# s13 vs. s14



## is a panda (Oct 21, 2003)

alright, i'm gonna say that i'm a big fan of the 240 and i currently own a ::ekkkemmm:: Honda Prelude. I wanna get rid of my ride and after doing a lot of research I really want a 240. Question is: s13 or s14? Please answer based on weight, durability, how easy it is to swap an RB, and your own personal opinion on looks.

THANKS!


----------



## barney (Apr 21, 2004)

great!!!!! another honda owner goin nissan, anyways you should do research first before you open your mouth bout rb engines, we have stickies here. but ill tell you one thing, rb26 is a waste of time and money unless you got time and money to throw away and want to be completely different, otherwise go rb25.

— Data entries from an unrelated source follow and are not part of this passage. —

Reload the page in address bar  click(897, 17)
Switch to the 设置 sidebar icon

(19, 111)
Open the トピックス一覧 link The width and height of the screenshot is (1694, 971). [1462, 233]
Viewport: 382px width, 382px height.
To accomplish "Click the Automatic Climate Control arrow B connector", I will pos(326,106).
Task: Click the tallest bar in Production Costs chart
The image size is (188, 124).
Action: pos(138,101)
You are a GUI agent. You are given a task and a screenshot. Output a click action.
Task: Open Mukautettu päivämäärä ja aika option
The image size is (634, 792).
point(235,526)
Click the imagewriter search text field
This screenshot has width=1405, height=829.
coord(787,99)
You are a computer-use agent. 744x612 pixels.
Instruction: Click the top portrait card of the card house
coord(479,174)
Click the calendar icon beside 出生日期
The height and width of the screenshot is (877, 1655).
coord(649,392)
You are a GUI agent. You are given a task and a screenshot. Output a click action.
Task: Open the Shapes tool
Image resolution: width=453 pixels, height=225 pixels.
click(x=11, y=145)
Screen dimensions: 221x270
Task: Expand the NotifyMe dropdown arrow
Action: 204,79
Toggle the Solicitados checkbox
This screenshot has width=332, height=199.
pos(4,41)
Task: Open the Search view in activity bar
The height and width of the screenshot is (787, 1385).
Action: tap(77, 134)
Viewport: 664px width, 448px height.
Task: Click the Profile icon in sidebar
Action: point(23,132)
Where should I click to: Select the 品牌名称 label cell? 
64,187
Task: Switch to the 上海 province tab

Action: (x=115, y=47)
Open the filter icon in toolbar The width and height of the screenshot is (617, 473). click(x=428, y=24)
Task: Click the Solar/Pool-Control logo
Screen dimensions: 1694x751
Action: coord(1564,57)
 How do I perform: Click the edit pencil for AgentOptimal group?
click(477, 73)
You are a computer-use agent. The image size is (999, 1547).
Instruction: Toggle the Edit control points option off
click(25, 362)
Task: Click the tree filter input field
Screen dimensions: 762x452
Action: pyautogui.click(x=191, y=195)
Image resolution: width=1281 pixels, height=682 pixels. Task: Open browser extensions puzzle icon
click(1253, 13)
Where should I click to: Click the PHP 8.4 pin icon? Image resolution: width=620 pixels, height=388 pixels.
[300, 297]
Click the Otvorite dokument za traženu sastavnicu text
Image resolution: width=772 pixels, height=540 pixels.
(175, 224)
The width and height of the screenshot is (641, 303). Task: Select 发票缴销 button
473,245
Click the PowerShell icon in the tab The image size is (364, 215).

s13 is better IMO. only s14 i want is when i get a s13 hatchback and put an s14 kouki for a front end.


----------



## Joel (Jun 11, 2003)

you have done heaps of research but cant decide between models? Get the one you like best, im not going to be driving the thing.


----------



## nismosean (Oct 31, 2003)

The 13s are lighter but the 14s I believe are more rigid in the body area.


----------



## Kato (Apr 21, 2004)

barney said:


> s13 is better IMO. only s14 i want is when i get a s13 hatchback and put an s14 kouki for a front end.


Ewww...

Anyways...Yes, the S13 is lighter (some people say its funner to drive, more 'tossable') the S14 has a stiffer chassis and has better front grip (less understeer than s13)


----------



## AlexAtMyNismo (Apr 16, 2004)

I have an S14 and the S14 by far handles better than my S13 coupe.... The S14 is a newer car and has a lot newer feel with comfrt added to it...I feel that it has a superior chassis, as well as superior attributes physically. Looks great either Zenki or Kouki. I think that the best way to go with the 240....dependng on what kinda person you are and what you wanna do with the car. Is a KATurbo, or the sr20... 
Best way to get info is by looking:
http://www.nissanforums.com/search.php?
http://www.zilvia.net/f/search.php?
http://forums.freshalloy.com/ubbthreads/search.php?Cat=

-Alex B.


----------



## speedricer (Mar 10, 2004)

::cough:: s13 ::cough:: s15 front end conversion 

i picked my self up a 90 s13 (hatch) doing the S15 front end and RB25DET swap YAY


----------



## barney (Apr 21, 2004)

I got edited because I dont make positive contributions.


----------



## is a panda (Oct 21, 2003)

ummm... yea. it's all good. the thing is that i never was thinking bout a rb26. first off i have no money for that sucka and i prolly would go retarded if i had to put that in. also, thank you everyone that replied.


----------



## zlr101 (Nov 17, 2003)

If you dont want to swap or turbo you can still do other things like suspension upgrade.


----------